Rewrite the items below as a numbered list, one line per number, and drop any blank lines.

Raw records

..........

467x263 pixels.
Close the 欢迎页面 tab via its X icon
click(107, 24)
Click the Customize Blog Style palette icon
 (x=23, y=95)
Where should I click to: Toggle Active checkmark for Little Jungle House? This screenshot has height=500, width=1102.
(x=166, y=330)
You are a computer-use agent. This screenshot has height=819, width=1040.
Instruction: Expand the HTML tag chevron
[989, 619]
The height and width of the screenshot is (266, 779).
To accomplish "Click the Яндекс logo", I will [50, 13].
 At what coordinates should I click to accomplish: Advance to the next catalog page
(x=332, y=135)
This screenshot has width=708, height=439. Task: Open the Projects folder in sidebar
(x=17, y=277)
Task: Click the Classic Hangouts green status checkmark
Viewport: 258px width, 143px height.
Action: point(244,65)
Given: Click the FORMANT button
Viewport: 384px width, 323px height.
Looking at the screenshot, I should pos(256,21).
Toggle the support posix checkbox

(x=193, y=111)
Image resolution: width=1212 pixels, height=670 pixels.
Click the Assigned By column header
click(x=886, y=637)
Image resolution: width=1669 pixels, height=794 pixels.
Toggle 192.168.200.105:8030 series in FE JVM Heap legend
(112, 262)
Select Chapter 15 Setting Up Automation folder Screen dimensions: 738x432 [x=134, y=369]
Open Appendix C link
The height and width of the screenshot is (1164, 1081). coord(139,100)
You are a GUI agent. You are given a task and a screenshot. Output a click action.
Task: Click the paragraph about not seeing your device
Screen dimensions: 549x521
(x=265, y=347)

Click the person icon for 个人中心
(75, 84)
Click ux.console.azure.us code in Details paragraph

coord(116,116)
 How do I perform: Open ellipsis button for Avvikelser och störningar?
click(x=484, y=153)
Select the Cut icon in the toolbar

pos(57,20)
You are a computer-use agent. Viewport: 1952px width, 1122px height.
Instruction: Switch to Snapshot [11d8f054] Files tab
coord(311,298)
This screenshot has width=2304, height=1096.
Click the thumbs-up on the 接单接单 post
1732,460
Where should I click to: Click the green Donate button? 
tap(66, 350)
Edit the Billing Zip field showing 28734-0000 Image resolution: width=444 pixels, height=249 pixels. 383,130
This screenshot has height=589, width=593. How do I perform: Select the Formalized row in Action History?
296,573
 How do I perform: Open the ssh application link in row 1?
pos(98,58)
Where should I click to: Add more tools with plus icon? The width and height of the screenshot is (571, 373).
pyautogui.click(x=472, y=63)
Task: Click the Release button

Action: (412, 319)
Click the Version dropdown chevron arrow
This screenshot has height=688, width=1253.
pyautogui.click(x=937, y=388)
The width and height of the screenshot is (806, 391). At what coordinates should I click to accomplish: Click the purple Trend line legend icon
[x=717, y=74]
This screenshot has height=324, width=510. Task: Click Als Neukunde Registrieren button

..........

## RESULT OF THIS TASK
1. 467x263 pixels.
2. Close the 欢迎页面 tab via its X icon
3. click(107, 24)
4. Click the Customize Blog Style palette icon
5.  (x=23, y=95)
6. Where should I click to: Toggle Active checkmark for Little Jungle House? This screenshot has height=500, width=1102.
7. (x=166, y=330)
8. You are a computer-use agent. This screenshot has height=819, width=1040.
9. Instruction: Expand the HTML tag chevron
10. [989, 619]
11. The height and width of the screenshot is (266, 779).
12. To accomplish "Click the Яндекс logo", I will [50, 13].
13.  At what coordinates should I click to accomplish: Advance to the next catalog page
14. (x=332, y=135)
15. This screenshot has width=708, height=439. Task: Open the Projects folder in sidebar
16. (x=17, y=277)
17. Task: Click the Classic Hangouts green status checkmark
18. Viewport: 258px width, 143px height.
19. Action: point(244,65)
20. Given: Click the FORMANT button
21. Viewport: 384px width, 323px height.
22. Looking at the screenshot, I should pos(256,21).
23. Toggle the support posix checkbox
24. (x=193, y=111)
25. Image resolution: width=1212 pixels, height=670 pixels.
26. Click the Assigned By column header
27. click(x=886, y=637)
28. Image resolution: width=1669 pixels, height=794 pixels.
29. Toggle 192.168.200.105:8030 series in FE JVM Heap legend
30. (112, 262)
31. Select Chapter 15 Setting Up Automation folder Screen dimensions: 738x432 [x=134, y=369]
32. Open Appendix C link
33. The height and width of the screenshot is (1164, 1081). coord(139,100)
34. You are a GUI agent. You are given a task and a screenshot. Output a click action.
35. Task: Click the paragraph about not seeing your device
36. Screen dimensions: 549x521
37. (x=265, y=347)
38. Click the person icon for 个人中心
39. (75, 84)
40. Click ux.console.azure.us code in Details paragraph
41. coord(116,116)
42.  How do I perform: Open ellipsis button for Avvikelser och störningar?
43. click(x=484, y=153)
44. Select the Cut icon in the toolbar
45. pos(57,20)
46. You are a computer-use agent. Viewport: 1952px width, 1122px height.
47. Instruction: Switch to Snapshot [11d8f054] Files tab
48. coord(311,298)
49. This screenshot has width=2304, height=1096.
50. Click the thumbs-up on the 接单接单 post
51. 1732,460
52. Where should I click to: Click the green Donate button? 
53. tap(66, 350)
54. Edit the Billing Zip field showing 28734-0000 Image resolution: width=444 pixels, height=249 pixels. 383,130
55. This screenshot has height=589, width=593. How do I perform: Select the Formalized row in Action History?
56. 296,573
57.  How do I perform: Open the ssh application link in row 1?
58. pos(98,58)
59. Where should I click to: Add more tools with plus icon? The width and height of the screenshot is (571, 373).
60. pyautogui.click(x=472, y=63)
61. Task: Click the Release button
62. Action: (412, 319)
63. Click the Version dropdown chevron arrow
64. This screenshot has height=688, width=1253.
65. pyautogui.click(x=937, y=388)
66. The width and height of the screenshot is (806, 391). At what coordinates should I click to accomplish: Click the purple Trend line legend icon
67. [x=717, y=74]
68. This screenshot has height=324, width=510. Task: Click Als Neukunde Registrieren button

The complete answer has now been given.